WORK TO DO. Output the data below verbatim, from the line containing "Close the Email Open Rate dialog" through the line containing "tap(291, 611)", both included, and only those lines.

* Start SOURCE MATERIAL *

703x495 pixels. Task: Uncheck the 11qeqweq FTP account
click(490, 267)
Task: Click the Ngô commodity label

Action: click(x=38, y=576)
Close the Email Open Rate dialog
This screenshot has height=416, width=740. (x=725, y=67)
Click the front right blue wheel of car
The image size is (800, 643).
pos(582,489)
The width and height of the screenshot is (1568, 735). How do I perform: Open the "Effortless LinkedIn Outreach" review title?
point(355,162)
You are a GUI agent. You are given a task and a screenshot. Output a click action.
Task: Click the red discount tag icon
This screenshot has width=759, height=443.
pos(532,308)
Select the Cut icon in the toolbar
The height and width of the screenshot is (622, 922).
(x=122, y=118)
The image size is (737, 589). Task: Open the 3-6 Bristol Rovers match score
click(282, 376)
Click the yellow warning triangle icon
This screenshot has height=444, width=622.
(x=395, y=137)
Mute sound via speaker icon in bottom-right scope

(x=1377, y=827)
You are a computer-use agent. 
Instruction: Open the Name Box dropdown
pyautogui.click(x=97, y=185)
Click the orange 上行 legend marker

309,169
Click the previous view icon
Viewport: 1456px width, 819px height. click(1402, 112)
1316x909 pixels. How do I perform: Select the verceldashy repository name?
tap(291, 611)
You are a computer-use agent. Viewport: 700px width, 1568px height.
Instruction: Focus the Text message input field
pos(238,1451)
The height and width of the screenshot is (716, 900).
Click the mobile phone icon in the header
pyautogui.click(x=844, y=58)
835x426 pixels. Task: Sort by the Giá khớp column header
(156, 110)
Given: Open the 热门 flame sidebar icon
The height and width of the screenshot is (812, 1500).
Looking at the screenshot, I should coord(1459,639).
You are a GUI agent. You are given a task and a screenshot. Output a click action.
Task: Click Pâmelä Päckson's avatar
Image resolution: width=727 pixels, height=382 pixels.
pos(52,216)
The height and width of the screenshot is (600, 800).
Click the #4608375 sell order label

* End SOURCE MATERIAL *

SOLUTION TO THE EXERCISE.
Close the Email Open Rate dialog
This screenshot has height=416, width=740. (x=725, y=67)
Click the front right blue wheel of car
The image size is (800, 643).
pos(582,489)
The width and height of the screenshot is (1568, 735). How do I perform: Open the "Effortless LinkedIn Outreach" review title?
point(355,162)
You are a GUI agent. You are given a task and a screenshot. Output a click action.
Task: Click the red discount tag icon
This screenshot has width=759, height=443.
pos(532,308)
Select the Cut icon in the toolbar
The height and width of the screenshot is (622, 922).
(x=122, y=118)
The image size is (737, 589). Task: Open the 3-6 Bristol Rovers match score
click(282, 376)
Click the yellow warning triangle icon
This screenshot has height=444, width=622.
(x=395, y=137)
Mute sound via speaker icon in bottom-right scope

(x=1377, y=827)
You are a computer-use agent. 
Instruction: Open the Name Box dropdown
pyautogui.click(x=97, y=185)
Click the orange 上行 legend marker

309,169
Click the previous view icon
Viewport: 1456px width, 819px height. click(1402, 112)
1316x909 pixels. How do I perform: Select the verceldashy repository name?
tap(291, 611)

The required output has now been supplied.